- [EXCERPT TO READ]
==================================================
The biggest concern I have with Campbell in light of this quarter's performance is whether or not it's sustainable, as results have been quite volatile in recent quarters due to buy-ins ahead of price changes, alterations to the marketing/promotion strategy, and new product introductions, to say nothing of the behavior of competitors and rivals.

In the soup business, for instance, it would seem that unseasonably cold weather boosted the business. There's not much evidence that Campbell has gained meaningful share from General Mills (NYSE:GIS), and the recent Nielsen data hasn't shown all that much reason to be excited about the uptake of new products.

Looking at the baking/snacking side, I have to wonder whether the company has benefited from the Hostess bankruptcy and the fact that those products have been unavailable for some time. Maybe the company is out-executing Mondelez (Nasdaq:MDLZ) and Kellogg, but I suppose we'll know more when Flowers (NYSE:FLO) gets the Hostess brands back in the supermarkets.
==================================================
- [RECORDED INFORMATION]
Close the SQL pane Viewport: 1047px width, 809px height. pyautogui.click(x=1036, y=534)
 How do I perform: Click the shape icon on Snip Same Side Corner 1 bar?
==================================================
- [SET TASKS]
**a.** In the commentary on Campbell's quarter, condense the paragraph beginning "Looking at the baking/snacking side" into a short bulleted list that keeps its main facts.
**b.** Pick up the commentary on Campbell's quarter after its final sentence and keep writing it.

- [ANSWERS PER TASK]
**a.**
- Campbell's baking/snacking business may have benefited from the Hostess bankruptcy, since Hostess products have been unavailable for some time.
- Campbell may instead be out-executing Mondelez and Kellogg.
- The picture should become clearer once Flowers returns the Hostess brands to supermarkets.

**b.**
Last and not least, the beverages business continues to struggle, as the core V-8 franchise languishes. This has been a problem for several quarters now, and while I didn't expect an immediate turnaround, I think investors would like to hear more specificity from management as to how they intend to turn around the business. Perhaps Campbell Soup lacks the scale to really revise this franchise, and maybe the V-8 brand would do better in the hands of a company like PepsiCo (NYSE:PEP), Coca-Cola, or (much less likely) an emerging market company like Tingyi that wants to expand into developed markets.

The Bottom Line
Although Campbell Soup reports more quarter-to-quarter volatility than you'd probably expect and the balance sheet is weighed down with a lot of debt, it's hard to quibble too much with a company that generates strong returns on capital, converts revenue to free cash flow at a relatively good rate, owns valued brands, and has a good dividend record. So, if the consumer staples sector is going to run this far, why shouldn't Campbell Soup go along?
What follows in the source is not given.